A Guide To Family Finance

Money concepts. Paper family and stacks of coins on white backgroundAccording to many reports, one of the major causes of divorce are financial issues. This is quite an unfortunate statistic since finances are one of the most important factors that should be considered before a couple gets married and starts a family. The truth is, money is a very important factor in life and a lack of money or the poor management of money can wreak havoc in relationships, marriages and families. Therefore, this article will be taking a closer look at financial management in the home and a provide a few guidelines on improving family finance.

The first thing that every family should do is take a close look at the incoming money and monthly expenditure. This means that it is best that the couple record their entire spending for at least one month which includes groceries, household bills, personal expenses etc. This will allow both parties to clearly understand where the money is going and how they can both better control the flow of money in the future. This documentation can be irritating at first, but is only the first step to truly understanding how to manage money.

Next, once the monthly expenditure has been recorded, each person should then account for their expenses. This part can cause many arguments, however, it is important that each person understands the other person’s mentality on money and spending. Some people are naturally irresponsible with money and live in a state of constant debt. Of course, this is why it is crucial that a couple talks about and understands each others spending habits before getting married. For example, if one person is a shopaholic and the other is a proud cheapskate, it doesn’t take a genius to see that this relationship will be in for a rough ride! Financial compatibility is very important and it is best to determine this before marriage.

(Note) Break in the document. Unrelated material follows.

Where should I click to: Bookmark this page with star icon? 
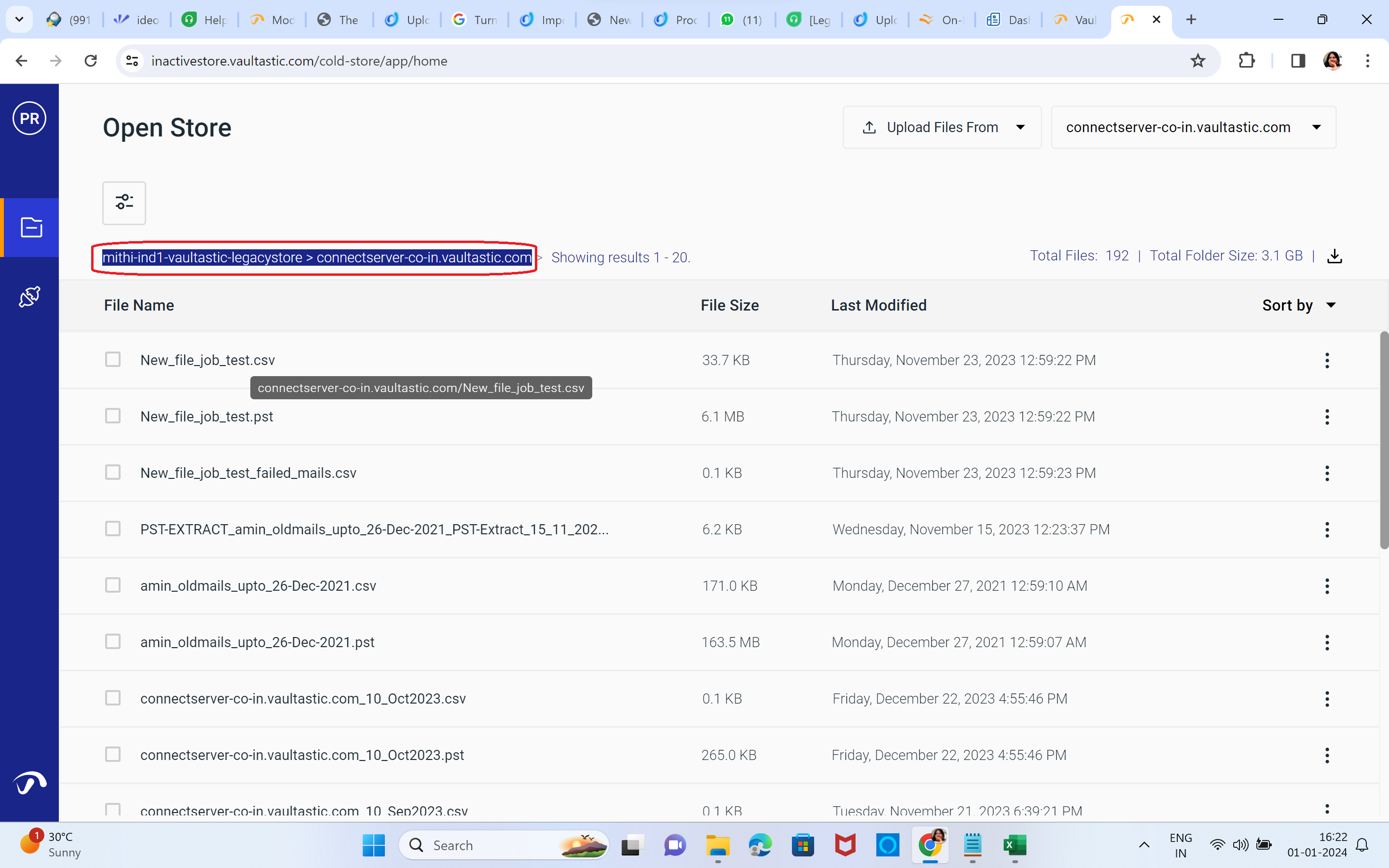(x=1198, y=61)
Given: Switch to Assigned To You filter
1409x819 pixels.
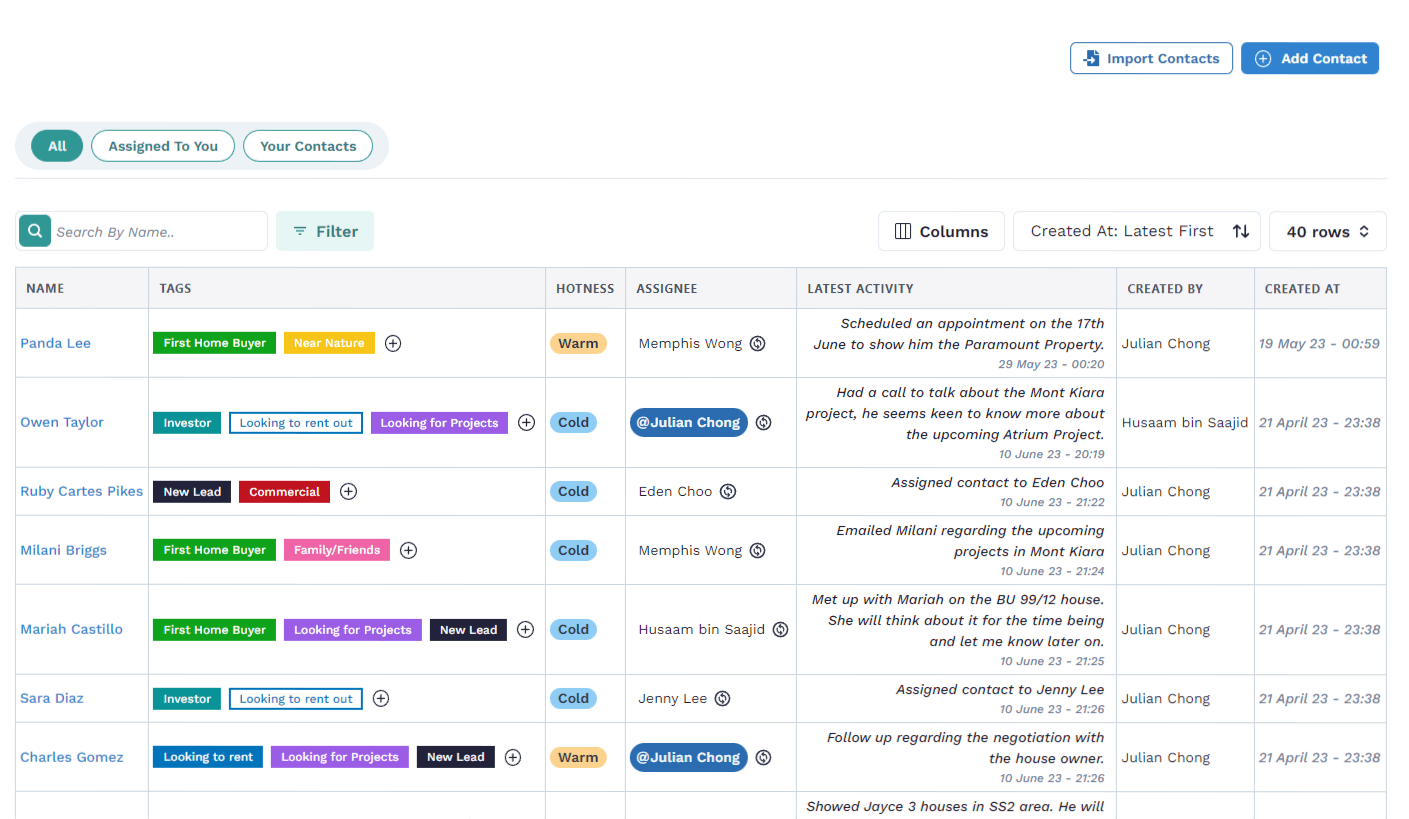Looking at the screenshot, I should (x=163, y=146).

In the event that an already married couple is financially incompatible, then a middle ground has to be reached. This means that both parties need to meet each other in the middle and compromise. Of course, this can be better helped if both parties can generate more income or work together to reduce some of their expenses.

In addition to working on financial management between a couple, when they have children, the children should also be involved in the finances of the family. Children should be taught the importance of money and they can learn this by being paid for chores or being encouraged to create a small business. Many entrepreneurs start from young and a simple lemonade stand or newspaper delivery service can help them to develop financial intelligence.

As the children get older, they should be allowed to have a say in the family budget and should also be allocated an allowance and budget of their own. As they grow into teenagers and young adults, with jobs of their own, they should also contribute a small percentage to the bills and expenses of the household.

When it comes to family finance, this is an issue that not just one person in the family should be responsible for. Every member of the family should have a say and be able to contribute to the overall financial wellbeing of the household.